Saudi coalition attacks killed children in Yemen — UN chief

Henrietta Strickland
August 18, 2017

Saudi Arabia denied threatening Ban.

Children are bearing the brunt of the two-year war in Yemen and the new UN Secretary-General has an opportunity to signal to all parties to conflict that the global community will not tolerate grave violations against children.

A Saudi-led coalition, composing a number of Arab states, intervened to back Yemen's pro-legitimacy forces to regain control over the war-torn country and counter the foreign agenda militias are believed to promote.

Former Secretary-General Ban Ki-moon included the coalition in his 2016 report based on incidents occurring in 2015 but removed it several days after publication, pending review, following pressure by Saudi Arabia, including threats to pull funding from United Nations agencies.

Yemen was hit more more airstrikes in the first half of this year than in the whole of 2016, increasing the number of civilian deaths and forcing more people to flee their homes, global humanitarian agencies reported.
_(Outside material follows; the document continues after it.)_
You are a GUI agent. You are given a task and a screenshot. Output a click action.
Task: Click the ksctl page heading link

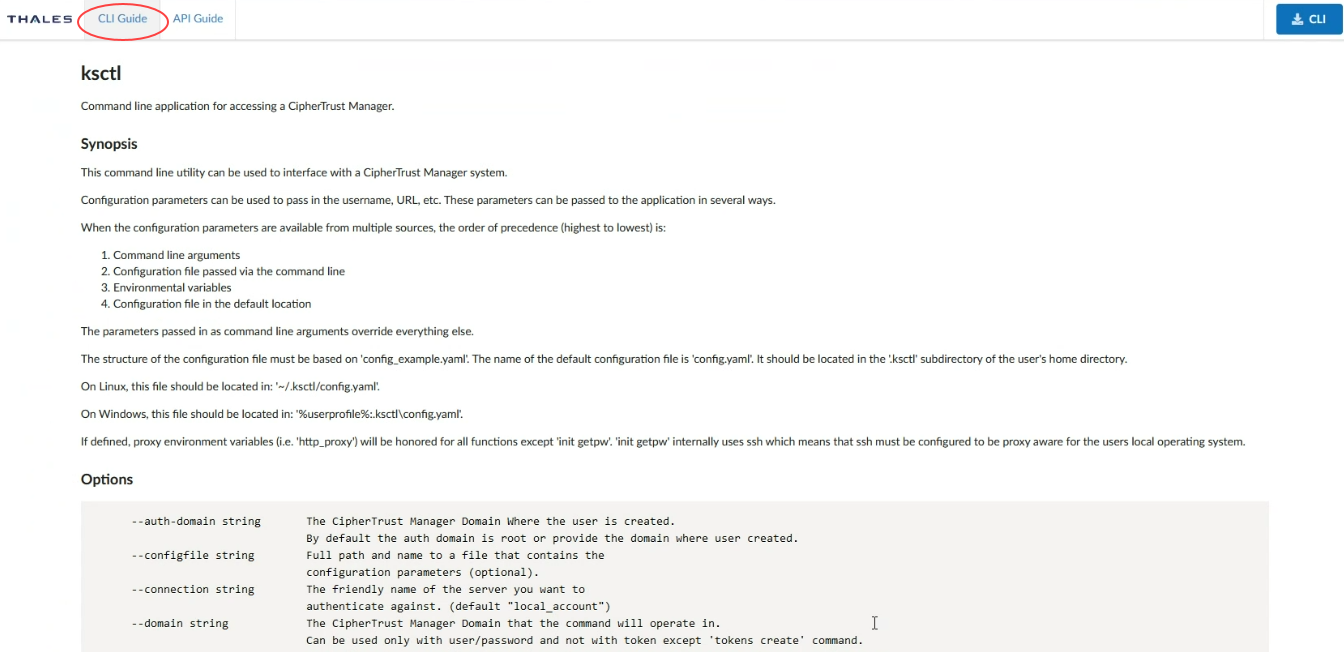click(x=101, y=74)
The draft report said the Houthi rebels and affiliated forces were responsible for almost a third of the total 1,340 child casualties verified by the United Nations. It is produced at the request of the U.N. Security Council.

In this annual document on children and armed conflict, seen by AFP, are listed in the countries and organizations accused including the recruitment and use of children, killing, mutilating, removing or committing acts of sexual abuse against them.

The report, which officials say is likely to be published next month, is issued in Guterres' name but was drafted by his special envoy for children and armed conflict, Virginia Gamba.

United Nations deputy spokesman Farhan Haq told reporters on Thursday that Secretary-General Antonio Guterres hasn't seen the draft report that was leaked.

Saudi Arabia's United Nations mission said in a statement on Wednesday that there was "no justification whatsoever" for including the coalition's name on the blacklist. "It's still a work in progress", Haq said.